[un]conscious-stream[ing]

Psalm 144:4 Man is like a breath; his days are like a fleeting shadow.

Get me out of Here

The woman at the well in Sychar (John 4) says (in v 15) “Sir, give me this water so that I won’t get thirsty and have to keep coming here to draw water.”

I was wondering, as the word for ‘here‘ in the Greek; enthade, is a much less frequently used word [8 times] than the other more commonly used words; hōde or pherō [60 and 66 times respectively], whether there is something important in the word?

Jesus has just answered the woman “Everyone who drinks this water will be thirsty again, but whoever drinks the water I give him will never thirst. Indeed, the water I give him will become in him a spring of water welling up to eternal life.”

She says “…give me this water so that I won’t get thirsty and have to keep coming here…”

Jesus says “Go, call your husband and come here (enthade).”

The same word again!!!

Is there something about the word?

I wonder if she is saying something sub-text. I wonder if she is saying “Sir, give me a way out of my situation – my needing to come to this place in the heat of the day, just to avoid all the other women.”

Jesus points out to her the problem – her 5 marriages and current non-marriage situation, but he’s already offered her a way out.

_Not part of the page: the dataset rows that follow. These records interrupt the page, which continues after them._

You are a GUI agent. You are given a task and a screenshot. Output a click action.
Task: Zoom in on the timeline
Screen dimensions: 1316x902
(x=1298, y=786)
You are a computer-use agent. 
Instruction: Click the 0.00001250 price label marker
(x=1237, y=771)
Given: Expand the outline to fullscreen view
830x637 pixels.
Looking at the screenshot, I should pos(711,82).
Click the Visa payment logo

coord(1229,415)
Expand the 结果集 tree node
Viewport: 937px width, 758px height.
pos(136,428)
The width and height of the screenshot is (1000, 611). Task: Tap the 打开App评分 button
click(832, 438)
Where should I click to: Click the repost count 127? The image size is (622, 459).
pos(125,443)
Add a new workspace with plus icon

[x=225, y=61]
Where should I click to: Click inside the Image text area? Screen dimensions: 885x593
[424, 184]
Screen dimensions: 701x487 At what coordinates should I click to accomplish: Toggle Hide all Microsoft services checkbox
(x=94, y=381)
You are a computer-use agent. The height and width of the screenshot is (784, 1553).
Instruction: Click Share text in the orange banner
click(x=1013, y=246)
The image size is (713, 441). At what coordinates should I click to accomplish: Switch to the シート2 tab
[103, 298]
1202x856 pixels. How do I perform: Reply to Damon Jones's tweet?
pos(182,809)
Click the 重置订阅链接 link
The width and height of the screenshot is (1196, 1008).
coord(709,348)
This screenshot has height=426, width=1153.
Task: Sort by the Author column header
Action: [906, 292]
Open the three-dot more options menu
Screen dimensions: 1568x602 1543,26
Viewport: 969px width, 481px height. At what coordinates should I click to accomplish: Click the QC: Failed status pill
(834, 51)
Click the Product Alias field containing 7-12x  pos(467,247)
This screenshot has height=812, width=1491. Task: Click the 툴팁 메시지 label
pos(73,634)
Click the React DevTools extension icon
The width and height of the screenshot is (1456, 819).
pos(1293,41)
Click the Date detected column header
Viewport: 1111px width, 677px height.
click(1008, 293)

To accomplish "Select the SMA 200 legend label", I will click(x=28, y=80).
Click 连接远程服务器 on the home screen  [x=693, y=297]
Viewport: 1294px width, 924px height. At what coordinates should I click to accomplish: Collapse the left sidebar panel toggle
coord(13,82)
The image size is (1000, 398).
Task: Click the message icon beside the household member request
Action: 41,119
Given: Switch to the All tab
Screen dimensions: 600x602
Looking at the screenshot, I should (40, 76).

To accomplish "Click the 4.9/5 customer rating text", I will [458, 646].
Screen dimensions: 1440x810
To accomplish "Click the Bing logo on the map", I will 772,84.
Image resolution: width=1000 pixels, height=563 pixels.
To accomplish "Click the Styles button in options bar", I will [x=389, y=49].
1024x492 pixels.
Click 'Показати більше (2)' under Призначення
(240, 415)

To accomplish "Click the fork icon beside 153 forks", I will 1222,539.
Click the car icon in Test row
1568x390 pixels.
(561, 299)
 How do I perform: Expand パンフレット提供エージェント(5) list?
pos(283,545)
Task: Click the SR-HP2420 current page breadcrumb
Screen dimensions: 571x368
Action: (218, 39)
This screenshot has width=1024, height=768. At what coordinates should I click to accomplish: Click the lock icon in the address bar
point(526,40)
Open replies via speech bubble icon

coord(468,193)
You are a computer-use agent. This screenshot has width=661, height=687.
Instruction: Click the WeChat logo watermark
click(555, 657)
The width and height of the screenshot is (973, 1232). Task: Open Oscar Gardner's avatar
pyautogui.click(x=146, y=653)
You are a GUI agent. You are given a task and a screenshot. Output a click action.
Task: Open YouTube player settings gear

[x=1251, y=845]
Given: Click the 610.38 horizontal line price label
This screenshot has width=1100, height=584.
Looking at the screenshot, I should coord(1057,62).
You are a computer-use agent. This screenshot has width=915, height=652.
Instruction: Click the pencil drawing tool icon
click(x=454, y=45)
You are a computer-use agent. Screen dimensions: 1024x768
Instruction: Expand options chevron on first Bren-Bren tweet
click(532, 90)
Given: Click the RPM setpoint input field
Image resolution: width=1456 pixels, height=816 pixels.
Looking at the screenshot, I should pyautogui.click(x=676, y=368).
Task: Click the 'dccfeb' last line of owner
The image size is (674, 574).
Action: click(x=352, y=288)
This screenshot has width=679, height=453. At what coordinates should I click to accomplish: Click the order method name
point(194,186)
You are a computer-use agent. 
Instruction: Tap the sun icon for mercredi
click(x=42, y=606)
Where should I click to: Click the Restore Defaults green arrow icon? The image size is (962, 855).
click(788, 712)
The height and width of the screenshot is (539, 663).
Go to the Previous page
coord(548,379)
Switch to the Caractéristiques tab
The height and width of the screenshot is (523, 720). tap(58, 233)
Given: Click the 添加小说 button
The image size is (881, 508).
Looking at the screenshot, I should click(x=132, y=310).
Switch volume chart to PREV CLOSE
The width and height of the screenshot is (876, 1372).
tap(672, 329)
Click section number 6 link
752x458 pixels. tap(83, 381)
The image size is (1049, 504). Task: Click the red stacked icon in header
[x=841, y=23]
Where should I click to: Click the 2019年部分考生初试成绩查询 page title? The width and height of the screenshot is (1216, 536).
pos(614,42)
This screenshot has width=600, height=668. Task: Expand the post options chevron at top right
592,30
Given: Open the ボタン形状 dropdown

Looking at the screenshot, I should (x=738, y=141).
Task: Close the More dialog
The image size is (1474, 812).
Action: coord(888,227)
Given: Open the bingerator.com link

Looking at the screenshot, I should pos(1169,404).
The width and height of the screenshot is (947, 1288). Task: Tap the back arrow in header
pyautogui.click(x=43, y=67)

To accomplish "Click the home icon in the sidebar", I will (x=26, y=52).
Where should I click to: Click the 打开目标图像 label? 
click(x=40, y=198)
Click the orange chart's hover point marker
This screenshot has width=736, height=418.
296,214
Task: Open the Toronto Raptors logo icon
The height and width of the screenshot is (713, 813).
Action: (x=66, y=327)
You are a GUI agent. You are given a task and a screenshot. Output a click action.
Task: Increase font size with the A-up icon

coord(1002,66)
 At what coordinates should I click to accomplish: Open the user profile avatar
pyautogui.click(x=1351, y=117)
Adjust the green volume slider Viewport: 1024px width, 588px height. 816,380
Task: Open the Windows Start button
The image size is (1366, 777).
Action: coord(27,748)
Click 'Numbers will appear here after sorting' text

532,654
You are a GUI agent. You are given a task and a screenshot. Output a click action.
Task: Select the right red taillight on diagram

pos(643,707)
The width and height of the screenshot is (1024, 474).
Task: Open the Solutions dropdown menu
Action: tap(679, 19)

Are we guilty of doing the same?

Jesus offers us a way out of any and all of our sin situations and then we come to him and ask “…give me this water so that I won’t get thirsty and have to keep coming here…”

How often are we culpable of missing the grace that is offered?

2 Corinthians 12:9
He said to me, “My grace is sufficient for you, for my power is made perfect in weakness.”